Adding Guardrails To A Cloud Account After The Fact
The best communities generate good discussions that spark ideas in others. Skycrafters is just starting out but those discussions are already happening. After posting, “A New Cloud Account and It’s Full Speed Ahead, Right?” the other day, @marykay25 replied with this comment ;
This sentence could be a topic all on it’s own
👆 Yes it could be and this post will get that ball rolling. Why? Because when I read @marykay25’s comment, they were spot on.
What I described in the original post is the ideal setup. It’s definitely easier to create that configuration in a brand new environment.
And while I don’t agree that these ideal setups are the exception, this again highlights the strength of the community. @marykay25 has different experiences than I have had and deals with a different set of teams.
That said, I have picked up a few tips along the way to implement the same principles within well established accounts.
With a brand new account, your initial configuration sets the tone.
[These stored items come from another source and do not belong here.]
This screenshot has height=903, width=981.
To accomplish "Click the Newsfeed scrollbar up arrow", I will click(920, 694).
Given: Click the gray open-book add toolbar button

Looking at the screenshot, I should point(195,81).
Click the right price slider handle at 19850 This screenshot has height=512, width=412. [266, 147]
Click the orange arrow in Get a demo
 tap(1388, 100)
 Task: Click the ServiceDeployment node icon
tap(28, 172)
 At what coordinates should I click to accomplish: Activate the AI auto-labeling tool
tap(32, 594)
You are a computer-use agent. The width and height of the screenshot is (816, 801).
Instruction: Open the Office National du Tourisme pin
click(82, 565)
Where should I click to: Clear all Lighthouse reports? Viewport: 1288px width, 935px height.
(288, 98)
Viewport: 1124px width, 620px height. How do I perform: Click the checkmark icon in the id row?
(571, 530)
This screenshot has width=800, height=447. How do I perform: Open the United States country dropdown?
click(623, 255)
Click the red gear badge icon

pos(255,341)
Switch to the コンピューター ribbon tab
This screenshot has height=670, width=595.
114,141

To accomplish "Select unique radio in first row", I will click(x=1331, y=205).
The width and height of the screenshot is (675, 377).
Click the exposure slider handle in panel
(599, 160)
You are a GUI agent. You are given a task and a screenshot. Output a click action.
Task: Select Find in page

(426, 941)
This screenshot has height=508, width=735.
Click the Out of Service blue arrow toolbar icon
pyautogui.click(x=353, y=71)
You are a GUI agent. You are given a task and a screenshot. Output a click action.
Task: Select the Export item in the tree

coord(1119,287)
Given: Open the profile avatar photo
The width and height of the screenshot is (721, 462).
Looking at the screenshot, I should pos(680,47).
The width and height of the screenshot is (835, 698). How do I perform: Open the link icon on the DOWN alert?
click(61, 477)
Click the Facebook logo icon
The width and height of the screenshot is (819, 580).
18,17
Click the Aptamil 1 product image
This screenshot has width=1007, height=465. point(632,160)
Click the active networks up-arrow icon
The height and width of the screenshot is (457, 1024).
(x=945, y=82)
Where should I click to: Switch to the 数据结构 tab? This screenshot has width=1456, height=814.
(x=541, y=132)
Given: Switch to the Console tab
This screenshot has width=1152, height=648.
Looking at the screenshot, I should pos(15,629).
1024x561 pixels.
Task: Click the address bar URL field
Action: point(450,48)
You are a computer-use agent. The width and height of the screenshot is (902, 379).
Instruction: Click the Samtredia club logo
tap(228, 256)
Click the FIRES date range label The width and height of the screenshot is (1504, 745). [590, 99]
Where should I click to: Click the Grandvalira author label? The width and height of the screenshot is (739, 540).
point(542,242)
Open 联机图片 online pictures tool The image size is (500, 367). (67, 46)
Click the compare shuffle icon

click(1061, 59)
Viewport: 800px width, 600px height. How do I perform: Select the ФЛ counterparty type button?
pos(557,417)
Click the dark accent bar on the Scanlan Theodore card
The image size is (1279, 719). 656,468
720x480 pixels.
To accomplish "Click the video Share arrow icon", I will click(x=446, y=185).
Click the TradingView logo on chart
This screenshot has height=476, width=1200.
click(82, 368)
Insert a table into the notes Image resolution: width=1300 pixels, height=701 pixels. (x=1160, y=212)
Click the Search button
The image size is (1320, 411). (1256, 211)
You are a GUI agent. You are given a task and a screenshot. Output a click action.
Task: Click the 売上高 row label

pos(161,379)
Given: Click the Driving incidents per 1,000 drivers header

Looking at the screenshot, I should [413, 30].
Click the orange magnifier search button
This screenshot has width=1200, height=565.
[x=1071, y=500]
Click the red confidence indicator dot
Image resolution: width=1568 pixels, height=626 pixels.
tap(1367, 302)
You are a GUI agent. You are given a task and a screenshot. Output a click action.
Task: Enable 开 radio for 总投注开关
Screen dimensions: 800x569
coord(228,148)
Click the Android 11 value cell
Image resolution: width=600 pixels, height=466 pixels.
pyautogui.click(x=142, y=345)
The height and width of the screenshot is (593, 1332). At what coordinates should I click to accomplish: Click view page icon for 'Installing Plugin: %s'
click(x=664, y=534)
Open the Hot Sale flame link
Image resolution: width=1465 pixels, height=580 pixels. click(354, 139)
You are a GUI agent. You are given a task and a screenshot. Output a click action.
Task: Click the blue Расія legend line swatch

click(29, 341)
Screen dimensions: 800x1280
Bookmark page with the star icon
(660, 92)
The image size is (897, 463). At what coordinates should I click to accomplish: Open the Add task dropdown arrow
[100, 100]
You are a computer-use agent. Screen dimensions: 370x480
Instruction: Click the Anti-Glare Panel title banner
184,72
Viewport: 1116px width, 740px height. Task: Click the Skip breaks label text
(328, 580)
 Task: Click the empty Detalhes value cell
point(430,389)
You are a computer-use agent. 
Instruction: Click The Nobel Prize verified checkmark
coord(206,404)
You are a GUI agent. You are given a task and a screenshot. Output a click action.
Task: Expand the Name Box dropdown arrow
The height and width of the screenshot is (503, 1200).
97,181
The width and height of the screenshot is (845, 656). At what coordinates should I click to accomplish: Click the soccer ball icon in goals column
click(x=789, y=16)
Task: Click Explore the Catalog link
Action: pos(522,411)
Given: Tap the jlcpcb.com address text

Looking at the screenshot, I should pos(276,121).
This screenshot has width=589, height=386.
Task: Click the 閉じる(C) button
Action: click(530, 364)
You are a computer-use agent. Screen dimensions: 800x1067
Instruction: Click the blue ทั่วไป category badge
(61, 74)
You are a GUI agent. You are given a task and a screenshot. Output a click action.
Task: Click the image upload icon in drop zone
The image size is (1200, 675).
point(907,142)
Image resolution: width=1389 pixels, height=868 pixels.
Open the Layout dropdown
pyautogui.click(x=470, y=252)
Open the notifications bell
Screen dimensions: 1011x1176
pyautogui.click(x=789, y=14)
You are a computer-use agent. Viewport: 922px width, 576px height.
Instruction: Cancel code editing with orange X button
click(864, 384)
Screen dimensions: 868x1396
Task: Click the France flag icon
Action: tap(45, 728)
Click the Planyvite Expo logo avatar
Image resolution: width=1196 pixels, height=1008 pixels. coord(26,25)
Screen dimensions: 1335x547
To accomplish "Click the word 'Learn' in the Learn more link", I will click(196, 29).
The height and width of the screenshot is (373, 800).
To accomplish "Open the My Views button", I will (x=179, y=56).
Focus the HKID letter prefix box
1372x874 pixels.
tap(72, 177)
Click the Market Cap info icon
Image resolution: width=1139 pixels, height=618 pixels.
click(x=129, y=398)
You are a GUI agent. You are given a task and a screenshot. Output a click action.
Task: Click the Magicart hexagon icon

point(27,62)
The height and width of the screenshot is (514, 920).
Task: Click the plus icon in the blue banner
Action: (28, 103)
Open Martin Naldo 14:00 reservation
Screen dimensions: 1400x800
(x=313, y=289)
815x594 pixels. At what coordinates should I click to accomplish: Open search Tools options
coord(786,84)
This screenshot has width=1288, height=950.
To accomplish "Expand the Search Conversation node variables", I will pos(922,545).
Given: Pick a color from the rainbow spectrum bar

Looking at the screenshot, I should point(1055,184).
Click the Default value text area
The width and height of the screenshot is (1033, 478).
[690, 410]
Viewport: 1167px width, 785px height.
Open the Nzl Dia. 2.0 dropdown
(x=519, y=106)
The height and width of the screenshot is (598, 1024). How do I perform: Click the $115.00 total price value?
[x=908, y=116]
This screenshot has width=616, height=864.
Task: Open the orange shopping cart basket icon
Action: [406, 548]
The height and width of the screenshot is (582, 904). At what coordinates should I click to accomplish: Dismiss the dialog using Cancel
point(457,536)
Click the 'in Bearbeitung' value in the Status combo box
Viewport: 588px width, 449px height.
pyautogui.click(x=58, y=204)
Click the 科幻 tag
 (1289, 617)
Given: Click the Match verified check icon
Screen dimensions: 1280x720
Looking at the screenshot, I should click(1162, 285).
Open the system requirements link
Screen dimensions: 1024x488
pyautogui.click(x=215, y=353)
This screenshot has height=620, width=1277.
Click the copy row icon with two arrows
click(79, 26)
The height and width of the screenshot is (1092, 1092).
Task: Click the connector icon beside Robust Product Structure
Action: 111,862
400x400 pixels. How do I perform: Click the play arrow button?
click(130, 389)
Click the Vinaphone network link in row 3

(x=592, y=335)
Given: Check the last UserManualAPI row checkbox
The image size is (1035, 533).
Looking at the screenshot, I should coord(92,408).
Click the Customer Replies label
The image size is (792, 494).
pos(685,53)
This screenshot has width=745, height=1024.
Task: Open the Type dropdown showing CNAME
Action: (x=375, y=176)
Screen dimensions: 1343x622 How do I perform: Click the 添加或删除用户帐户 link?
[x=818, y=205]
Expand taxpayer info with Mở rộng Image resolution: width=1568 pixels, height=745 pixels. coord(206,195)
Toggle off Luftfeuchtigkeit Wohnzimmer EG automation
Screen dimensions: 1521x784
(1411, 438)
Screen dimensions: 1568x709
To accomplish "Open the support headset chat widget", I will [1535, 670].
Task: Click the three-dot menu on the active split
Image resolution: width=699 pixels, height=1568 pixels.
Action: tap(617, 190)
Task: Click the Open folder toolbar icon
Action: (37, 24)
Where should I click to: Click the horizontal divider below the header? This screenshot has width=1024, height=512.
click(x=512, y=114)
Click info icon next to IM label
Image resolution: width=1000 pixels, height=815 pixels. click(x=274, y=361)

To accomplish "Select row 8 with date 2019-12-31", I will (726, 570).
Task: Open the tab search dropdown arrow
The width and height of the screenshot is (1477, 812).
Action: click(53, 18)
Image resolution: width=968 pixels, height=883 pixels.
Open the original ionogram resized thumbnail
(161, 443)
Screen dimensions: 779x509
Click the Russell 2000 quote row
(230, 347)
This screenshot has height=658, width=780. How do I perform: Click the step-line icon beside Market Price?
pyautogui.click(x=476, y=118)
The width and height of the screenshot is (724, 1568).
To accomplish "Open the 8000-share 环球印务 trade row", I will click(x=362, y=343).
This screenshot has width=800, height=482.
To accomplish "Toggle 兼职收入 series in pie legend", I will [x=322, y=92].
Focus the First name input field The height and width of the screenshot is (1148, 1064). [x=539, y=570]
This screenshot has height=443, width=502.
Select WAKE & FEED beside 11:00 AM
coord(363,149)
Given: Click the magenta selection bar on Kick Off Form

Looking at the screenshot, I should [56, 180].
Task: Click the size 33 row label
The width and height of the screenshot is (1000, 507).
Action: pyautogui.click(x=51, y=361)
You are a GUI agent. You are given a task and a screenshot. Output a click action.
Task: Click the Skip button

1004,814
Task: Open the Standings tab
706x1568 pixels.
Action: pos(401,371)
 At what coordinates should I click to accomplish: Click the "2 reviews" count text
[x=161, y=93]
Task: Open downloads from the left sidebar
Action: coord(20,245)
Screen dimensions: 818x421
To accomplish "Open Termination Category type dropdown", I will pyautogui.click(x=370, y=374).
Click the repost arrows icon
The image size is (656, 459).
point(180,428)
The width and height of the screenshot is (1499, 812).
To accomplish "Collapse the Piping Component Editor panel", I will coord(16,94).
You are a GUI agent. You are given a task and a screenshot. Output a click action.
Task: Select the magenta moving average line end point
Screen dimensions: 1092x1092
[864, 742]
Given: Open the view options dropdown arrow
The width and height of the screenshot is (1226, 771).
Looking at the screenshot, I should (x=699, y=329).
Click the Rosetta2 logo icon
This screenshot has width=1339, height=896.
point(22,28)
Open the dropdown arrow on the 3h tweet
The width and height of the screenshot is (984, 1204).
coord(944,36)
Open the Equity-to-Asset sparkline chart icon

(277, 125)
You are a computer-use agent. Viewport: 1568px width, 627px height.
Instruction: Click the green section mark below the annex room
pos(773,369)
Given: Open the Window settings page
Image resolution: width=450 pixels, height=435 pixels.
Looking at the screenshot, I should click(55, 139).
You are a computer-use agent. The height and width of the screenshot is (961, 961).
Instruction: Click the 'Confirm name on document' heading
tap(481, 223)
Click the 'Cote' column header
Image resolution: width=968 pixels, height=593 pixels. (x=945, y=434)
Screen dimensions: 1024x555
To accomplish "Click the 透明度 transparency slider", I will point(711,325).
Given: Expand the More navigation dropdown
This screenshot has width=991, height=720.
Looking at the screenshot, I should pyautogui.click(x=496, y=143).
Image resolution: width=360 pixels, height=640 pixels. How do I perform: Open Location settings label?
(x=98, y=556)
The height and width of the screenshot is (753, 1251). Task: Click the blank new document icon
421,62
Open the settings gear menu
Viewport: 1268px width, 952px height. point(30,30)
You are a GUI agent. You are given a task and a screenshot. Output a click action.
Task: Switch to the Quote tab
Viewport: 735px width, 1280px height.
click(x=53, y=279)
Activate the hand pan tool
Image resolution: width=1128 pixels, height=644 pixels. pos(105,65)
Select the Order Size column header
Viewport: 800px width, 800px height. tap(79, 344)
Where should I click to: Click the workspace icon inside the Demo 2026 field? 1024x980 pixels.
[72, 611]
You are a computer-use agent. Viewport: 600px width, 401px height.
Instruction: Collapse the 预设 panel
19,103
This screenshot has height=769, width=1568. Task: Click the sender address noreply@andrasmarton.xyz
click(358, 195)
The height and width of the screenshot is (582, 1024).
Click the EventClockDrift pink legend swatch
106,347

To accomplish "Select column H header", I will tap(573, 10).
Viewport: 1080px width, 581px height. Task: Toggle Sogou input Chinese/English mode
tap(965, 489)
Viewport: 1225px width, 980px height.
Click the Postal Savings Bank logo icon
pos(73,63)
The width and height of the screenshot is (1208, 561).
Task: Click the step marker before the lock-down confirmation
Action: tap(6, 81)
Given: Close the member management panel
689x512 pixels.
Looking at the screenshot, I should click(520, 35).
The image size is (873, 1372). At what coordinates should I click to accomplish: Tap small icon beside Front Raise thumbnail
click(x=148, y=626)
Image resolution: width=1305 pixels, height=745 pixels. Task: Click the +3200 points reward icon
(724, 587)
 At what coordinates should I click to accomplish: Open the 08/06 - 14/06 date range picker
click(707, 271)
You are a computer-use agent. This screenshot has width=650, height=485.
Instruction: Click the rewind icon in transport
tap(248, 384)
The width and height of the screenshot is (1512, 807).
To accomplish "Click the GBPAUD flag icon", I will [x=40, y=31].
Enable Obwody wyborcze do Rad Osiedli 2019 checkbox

In the original post, I laid out how to put a strong security spin on that initial tone.
With existing accounts, the challenge is twofold.
The first is with the team. The team working with that account will already be used to operating under the existing configuration. They’ve been doing it this way for a while and things are working, so there’s really no direct motivation to change.
The second challenge is on the technical side. Can these guardrails be implemented without breaking anything inside the active account? What level of testing will be required? How much work is involved overall?
Boiling it down, this is a security feature request that needs to be prioritized. How can we approach this challenge?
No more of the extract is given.